Siuna Reid - a vet at the Veterinary Health Centre Ltd in Lytham - has witnessed the rise in popularity for keeping ex batts in her surgery. She has 15 clients with rescue hens on her books.

Siuna applauds the course. "It is a great idea - and very enterprising - to make sure people know how to keep them and look after them."

Rehab

As well as her laying hens and own ex battery pets, Sarah rescues hens and re-homes them after nursing them through 'rehab' as she calls it, the transition from confinement to a free-range life.

On average she plucks about 30 chickens from battery farms a week but Sarah admits it is not always that easy to walk away from the others. This week, for instance, she intended to get 30 but ended up coming home with 220.

Not all hens survive, though. "A very small percentage don't make it but if they make it through the first week they can live for another three to five years and they will carry on laying around 250 eggs a year."

Some can last longer; one of Sarah's neighbours has a 12 year old chicken. "Once they have been rescued they take about six to ten weeks to start looking beautiful again."

If they are still producing eggs why do battery farmers get rid of them? "Commercially, it's not worth keeping them through their first moult. The battery farm has had the best laying year out of them although they still have productive years left in them."

In Christmas 2008 she decided to quit her day job and concentrate full-time on her animal farm. "I've done graphic design since I was 18 and my heart wasn't in it any more. Although I was self-employed and worked from home I needed more time to spend with the hens. I'm so glad I did."

She now spends the day tending - and singing - to her animals and running her chicken shop selling poultry products and treatments which Richard built for her.

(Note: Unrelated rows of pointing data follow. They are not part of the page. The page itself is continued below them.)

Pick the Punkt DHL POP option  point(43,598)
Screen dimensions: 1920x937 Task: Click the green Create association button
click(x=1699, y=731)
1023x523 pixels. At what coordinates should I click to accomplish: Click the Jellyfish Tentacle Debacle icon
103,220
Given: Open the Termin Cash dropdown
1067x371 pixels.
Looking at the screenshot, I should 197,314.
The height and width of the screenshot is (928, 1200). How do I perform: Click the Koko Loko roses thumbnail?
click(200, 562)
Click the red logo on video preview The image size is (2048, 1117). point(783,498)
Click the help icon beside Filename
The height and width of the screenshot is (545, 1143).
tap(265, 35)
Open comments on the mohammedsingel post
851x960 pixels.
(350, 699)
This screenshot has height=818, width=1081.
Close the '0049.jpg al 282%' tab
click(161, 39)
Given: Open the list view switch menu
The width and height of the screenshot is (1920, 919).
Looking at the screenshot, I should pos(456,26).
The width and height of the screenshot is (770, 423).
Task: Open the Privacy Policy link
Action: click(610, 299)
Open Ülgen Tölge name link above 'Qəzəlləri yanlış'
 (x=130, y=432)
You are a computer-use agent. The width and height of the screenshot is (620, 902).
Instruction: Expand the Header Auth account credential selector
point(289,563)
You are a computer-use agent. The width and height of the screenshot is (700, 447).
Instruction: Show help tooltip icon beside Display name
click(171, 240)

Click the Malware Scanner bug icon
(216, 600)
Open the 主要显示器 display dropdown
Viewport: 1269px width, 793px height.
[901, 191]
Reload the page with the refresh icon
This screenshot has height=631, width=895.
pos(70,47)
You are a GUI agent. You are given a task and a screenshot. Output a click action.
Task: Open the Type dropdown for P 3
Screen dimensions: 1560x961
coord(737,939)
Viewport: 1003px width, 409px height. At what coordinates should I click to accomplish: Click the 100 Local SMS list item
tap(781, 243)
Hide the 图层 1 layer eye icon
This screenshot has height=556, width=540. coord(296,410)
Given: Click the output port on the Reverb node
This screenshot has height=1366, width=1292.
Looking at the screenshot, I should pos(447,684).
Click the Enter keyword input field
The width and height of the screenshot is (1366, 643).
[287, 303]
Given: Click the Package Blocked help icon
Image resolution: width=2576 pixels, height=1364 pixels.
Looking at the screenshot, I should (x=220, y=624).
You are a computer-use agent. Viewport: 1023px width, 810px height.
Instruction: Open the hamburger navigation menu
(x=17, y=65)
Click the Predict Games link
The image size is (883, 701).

It hasn't been completely idyllic, though. She was devastated when a fox got in a small gap in the wall and killed 20 ducks. "I ran in the house crying saying it wasn't worth it and we had to stop. Then some rhea eggs which had been in the incubator for five weeks hatched and I was ecstatic!"

Chicken shop

Now she has established a hen haven she wants to open a 'hen hospital' next. "I'd love to open a drop-in centre for sick chickens. I already give advice over the phone which works really well and we stock something for nearly every problem hens can ever get."

Sarah and Richard Holden
Sarah and husband Richard with a newly hatched chick

She also wants to write a warts-and-all book on what it's like to become a farmer in your 30s. Sarah hopes to open an education centre, too, for children to learn about the life cycle of the egg and chicken and where food comes from.

So what does her husband make of her hen obsession? "Richard is really supportive; he does a lot of the work here, too. He told me if I wanted to do it I should go for it. Besides, the chicken shop was his idea."

Although Sarah had no previous experience of hens, Richard has poultry in his blood. His family are from Pilling and for generations they have had poultry on their farm. He is a property developer but he spends much of his time helping out on the farm.

Her daughter - who wants to be a vet when she grows up - helps out on the farm and wears her Happy Chicks uniform with pride. Although her son loves living on a farm and helps out, too, he isn't too enthusiastic about his mum's obsession.

"I think he's a bit embarrassed his mum 'plays with chickens and sings all day' as he puts it!" laughed Sarah.